» Задание:
Перепиши отрывок из текста, начиная со слов "Я наблюдал за" и до слов "в политических взглядах." включительно, и замени в нем "деньги" на "посылки".

И действительно, голодовка имела для него неприятные последствия. Его постоянно бросали в карцер. В целом за год (столько времени мы были с ним в одной камере) Вернер отсидел в карцере 105 дней. Это его настолько истощило, что он еле передвигался. На прогулки выходил редко. И хотя он все еще оставался приверженцем сталинского социализма, он все чаще стал предаваться мечтам о жизни в каком-нибудь тихом уголке Европы, в своем домике, отрешившись от политики. Он любил рассказывать о своей жене и ребенке, хотя об их судьбе ему ничего не было известно. Мы расстались в декабре 1938 года. Впоследствии, в каких бы тюрьмах или лагерях я ни находился, я пытался узнать о его дальнейшей судьбе, но безуспешно. Кто-то мне рассказал, что видел его в орловской тюрьме непосредственно накануне войны с Германией.

Я наблюдал за своим старым знакомым Сашей Вебером. Он сидел в углу, почти не разговаривая, постоянно читал и на все мои попытки хоть чем-то помочь ему, поскольку моя жена постоянно присылала деньги, он отвечал:

– Я не могу принимать какую бы то ни было помощь от людей, расходящихся со мной в политических взглядах.

Но время постепенно ломало его ортодоксальные позиции. Он был добрым и мягким человеком. Жена его умерла, о восьмилетием сыне он ничего не знал.

Меня интересовал и молодой ирландец Гоулд Верскойлс, любивший философствовать о себе, о жизни, о добре и зле, о нашем положении. Когда началась гражданская война в Испании, Гоулд вступил добровольцем в республиканскую армию. В Барселоне он работал радистом на радиостанции. Он обратил внимание, как НКВД инфильтрируется в республиканскую армию и пытается занять там командные позиции. Это ему не понравилось, и он подал рапорт своему командиру, в котором заявил, что он в душе республиканец и пришел воевать добровольно, но он не является коммунистом. Он пришел воевать за Испанию республиканскую, а не сталинскую и поэтому просит его отпустить. Командир попросил потерпеть, несколько дней, пока ему подыщут замену. Через несколько дней к Гоулду подошел солдат и попросил его отремонтировать сломанную радиостанцию на судне, пришвартованном в порту. Гоулд Верскойлс взял свой инструмент и отправился в порт. Это был советский пароход. Едва он переступил порог рубки, где якобы была испорченная радиостанция, за ним закрылась дверь. Рядом с ним оказались два русских комсомольца. Пароход тут же снялся с якоря и отчалил. Остановился только в Севастополе. Комсомольцы все время охраняли Гоулда. Когда судно прибыло в советский порт, на борт поднялись сотрудники НКВД, арестовали Гоулда Верскойлса и его охранников-комсомольцев, отправили их в Москву, обвинили в шпионаже в пользу Англии и осудили каждого на восемь лет.

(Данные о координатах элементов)
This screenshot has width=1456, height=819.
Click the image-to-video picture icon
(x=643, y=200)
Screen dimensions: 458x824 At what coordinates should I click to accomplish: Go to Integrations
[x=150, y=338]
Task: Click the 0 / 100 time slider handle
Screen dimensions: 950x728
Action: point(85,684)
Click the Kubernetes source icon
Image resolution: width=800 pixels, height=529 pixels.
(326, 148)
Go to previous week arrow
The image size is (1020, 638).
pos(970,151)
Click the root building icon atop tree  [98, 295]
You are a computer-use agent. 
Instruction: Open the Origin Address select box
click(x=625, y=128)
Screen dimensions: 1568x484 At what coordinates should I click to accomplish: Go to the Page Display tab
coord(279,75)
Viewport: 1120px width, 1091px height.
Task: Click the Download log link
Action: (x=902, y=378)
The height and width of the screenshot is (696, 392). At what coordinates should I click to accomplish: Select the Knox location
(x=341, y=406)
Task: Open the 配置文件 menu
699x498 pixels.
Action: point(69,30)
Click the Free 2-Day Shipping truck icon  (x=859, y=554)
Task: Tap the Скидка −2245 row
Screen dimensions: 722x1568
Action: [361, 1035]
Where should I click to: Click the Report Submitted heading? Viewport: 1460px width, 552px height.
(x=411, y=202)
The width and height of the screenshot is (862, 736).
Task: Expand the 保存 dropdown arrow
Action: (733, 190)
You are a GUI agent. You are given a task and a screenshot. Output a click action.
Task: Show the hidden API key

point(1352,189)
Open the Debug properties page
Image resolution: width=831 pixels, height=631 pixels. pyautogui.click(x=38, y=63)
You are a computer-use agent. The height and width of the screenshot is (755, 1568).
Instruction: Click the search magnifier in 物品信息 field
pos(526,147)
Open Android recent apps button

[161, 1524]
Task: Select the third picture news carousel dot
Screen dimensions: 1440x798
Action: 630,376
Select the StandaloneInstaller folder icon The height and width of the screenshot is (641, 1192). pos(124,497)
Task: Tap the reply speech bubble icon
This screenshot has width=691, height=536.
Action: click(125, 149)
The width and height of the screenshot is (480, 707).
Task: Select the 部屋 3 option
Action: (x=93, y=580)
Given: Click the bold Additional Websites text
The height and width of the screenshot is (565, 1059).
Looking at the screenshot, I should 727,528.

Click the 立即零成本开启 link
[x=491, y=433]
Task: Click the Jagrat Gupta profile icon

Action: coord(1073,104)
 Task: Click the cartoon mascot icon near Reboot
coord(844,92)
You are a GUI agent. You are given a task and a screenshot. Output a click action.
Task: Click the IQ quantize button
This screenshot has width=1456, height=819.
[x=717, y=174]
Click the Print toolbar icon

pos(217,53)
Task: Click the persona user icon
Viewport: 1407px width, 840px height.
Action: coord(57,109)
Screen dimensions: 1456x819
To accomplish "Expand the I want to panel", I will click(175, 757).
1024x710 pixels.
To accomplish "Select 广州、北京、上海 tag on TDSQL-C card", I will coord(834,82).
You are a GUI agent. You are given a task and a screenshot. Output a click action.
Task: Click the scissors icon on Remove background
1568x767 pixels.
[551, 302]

» Ответ:
Я наблюдал за своим старым знакомым Сашей Вебером. Он сидел в углу, почти не разговаривая, постоянно читал и на все мои попытки хоть чем-то помочь ему, поскольку моя жена постоянно присылала посылки, он отвечал:

– Я не могу принимать какую бы то ни было помощь от людей, расходящихся со мной в политических взглядах.